• What to do
Return, from the listing below, every line that includes "computer".

(Excerpted data)

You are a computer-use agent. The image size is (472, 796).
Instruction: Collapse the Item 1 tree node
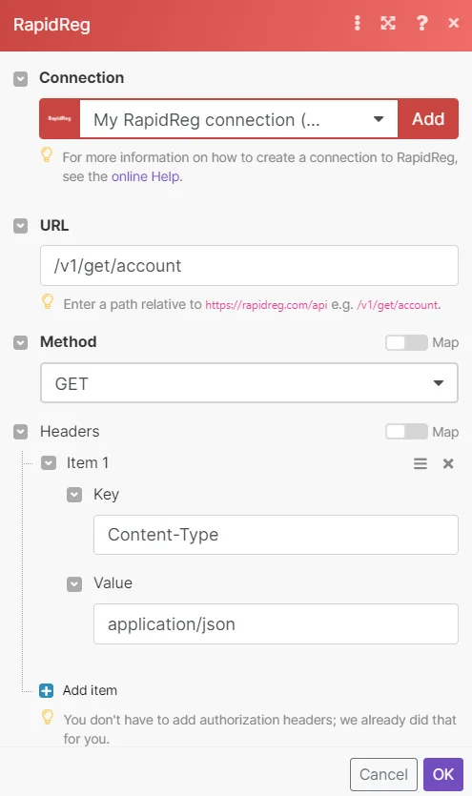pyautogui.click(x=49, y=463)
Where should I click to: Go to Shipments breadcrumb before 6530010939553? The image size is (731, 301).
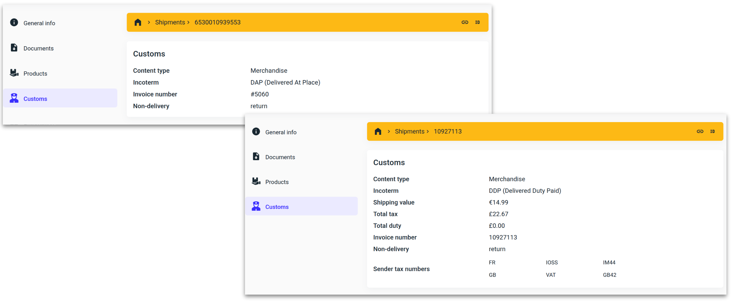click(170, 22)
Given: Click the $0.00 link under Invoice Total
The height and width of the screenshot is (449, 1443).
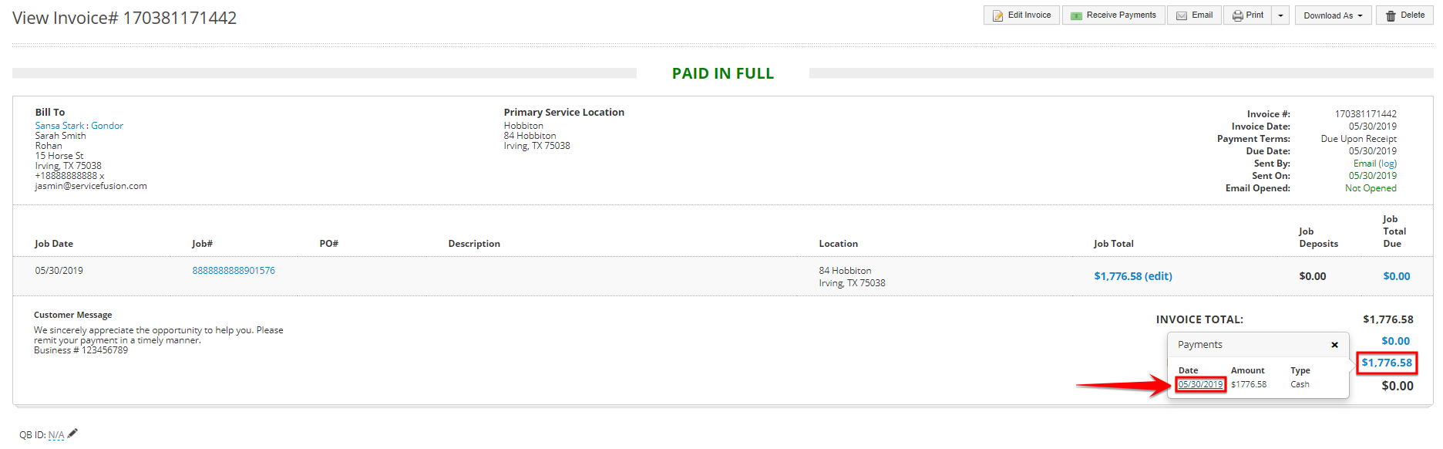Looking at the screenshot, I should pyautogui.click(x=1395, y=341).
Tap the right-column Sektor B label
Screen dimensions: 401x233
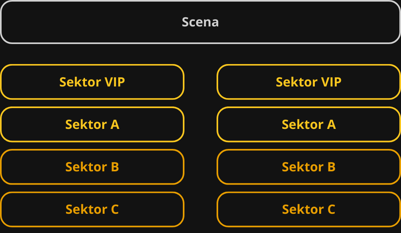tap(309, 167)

(End Excerpted data)
(Excerpted data)

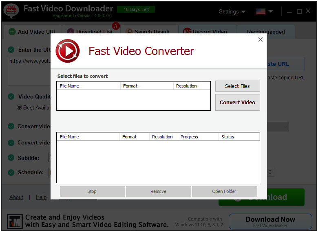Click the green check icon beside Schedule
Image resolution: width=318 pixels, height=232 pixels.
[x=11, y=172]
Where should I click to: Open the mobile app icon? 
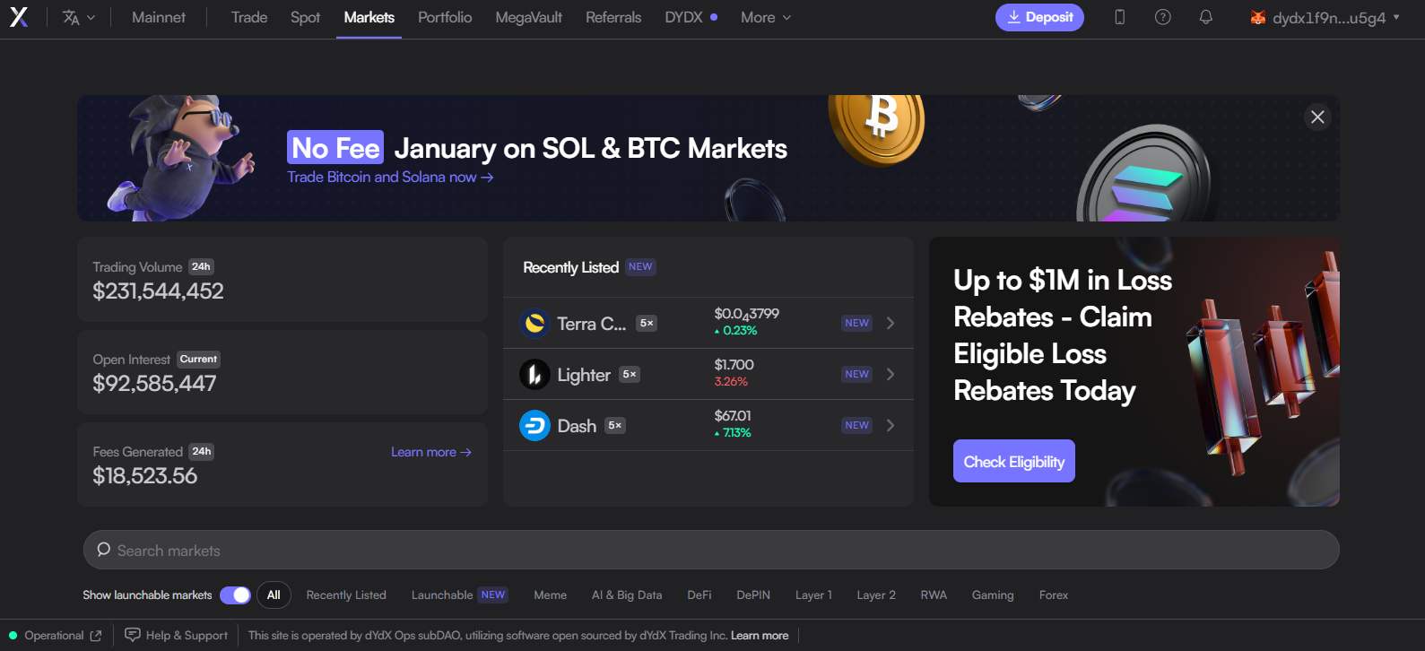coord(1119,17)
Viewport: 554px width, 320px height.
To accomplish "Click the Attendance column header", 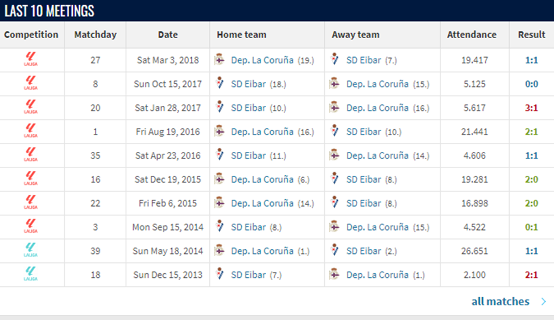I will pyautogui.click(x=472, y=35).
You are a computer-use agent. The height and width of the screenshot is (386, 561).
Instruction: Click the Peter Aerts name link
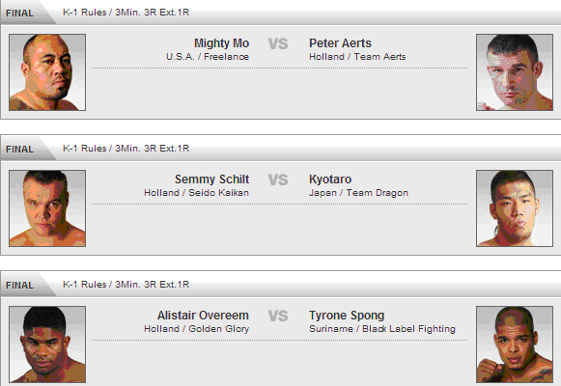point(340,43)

(End Excerpted data)

• Response below
You are a computer-use agent. The image size is (472, 796).
You are a computer-use agent. The height and width of the screenshot is (386, 561).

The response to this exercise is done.